● Supplied text
start

UNITED STATES
SECURITIES AND EXCHANGE COMMISSION
WASHINGTON, DC 20549
SCHEDULE TO
(RULE14d-100)
TENDER OFFER STATEMENT UNDER SECTION 14(d)(1) OR 13(e)(1)
OF THE SECURITIES EXCHANGE ACT OF 1934
TRIP.COM GROUP LIMITED
(Name of Subject Company (Issuer))
TRIP.COM GROUP LIMITED
(Name of Filing Person (Issuer))
1.99% Convertible Senior Notes due 2025
(Title of Class of Securities)
22943F AH3
(CUSIP Number of Class of Securities)
Cindy Xiaofan Wang
Chief Financial Officer
Trip.com Group Limited
968 Jin Zhong Road
Shanghai 200335
People’s Republic of China
+86 (21) 3406-4880
with copy to:
Z. Julie Gao, Esq. Skadden, Arps, Slate, Meagher & Flom LLP c/o 42/F, Edinburgh Tower, The Landmark 15 Queen’s Road, Central Hong Kong +852 3740-4700 | Haiping Li, Esq. Skadden, Arps, Slate, Meagher & Flom LLP 46/F, Tower II, Jing An Kerry Centre 1539 Nanjing West Road Shanghai 200040, China +86 (21) 6193-8200 |
(Name, address and telephone number of person authorized to receive notices and communications on behalf of the filing person)

end

● Work to do
Summarize the Schedule TO cover page above in two sentences.

● Rows
start

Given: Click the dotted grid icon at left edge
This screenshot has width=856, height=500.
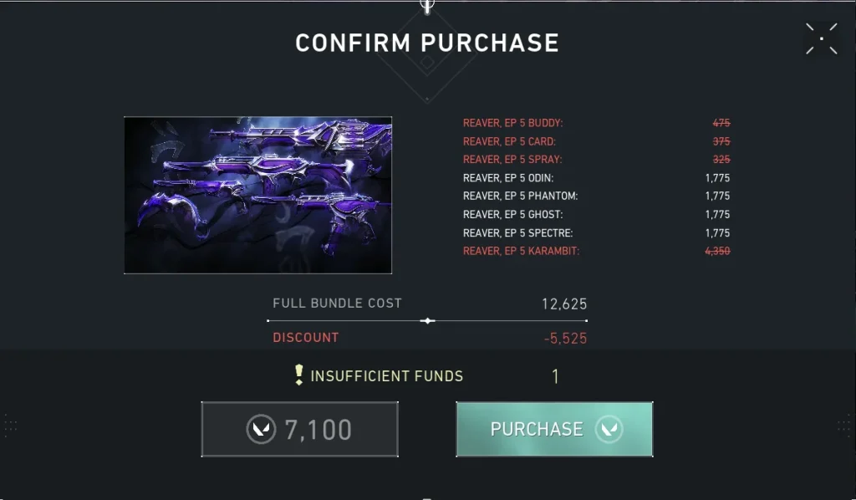Looking at the screenshot, I should click(11, 426).
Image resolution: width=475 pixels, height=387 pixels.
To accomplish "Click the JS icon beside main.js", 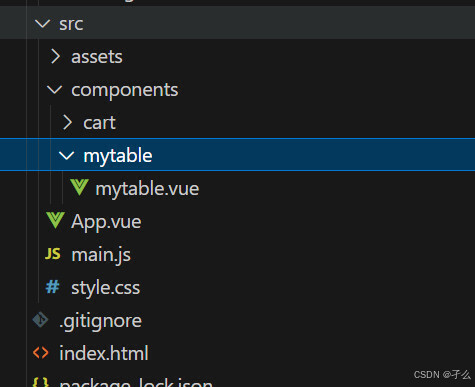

end

● Reply
Trip.com Group Limited, as both subject company and filing person, files a tender offer statement with the Securities and Exchange Commission under Section 14(d)(1) or 13(e)(1) of the Securities Exchange Act of 1934 for its 1.99% Convertible Senior Notes due 2025 (CUSIP 22943F AH3). Chief Financial Officer Cindy Xiaofan Wang in Shanghai is authorized to receive notices and communications on its behalf, with copies to Z. Julie Gao and Haiping Li of Skadden, Arps, Slate, Meagher & Flom LLP.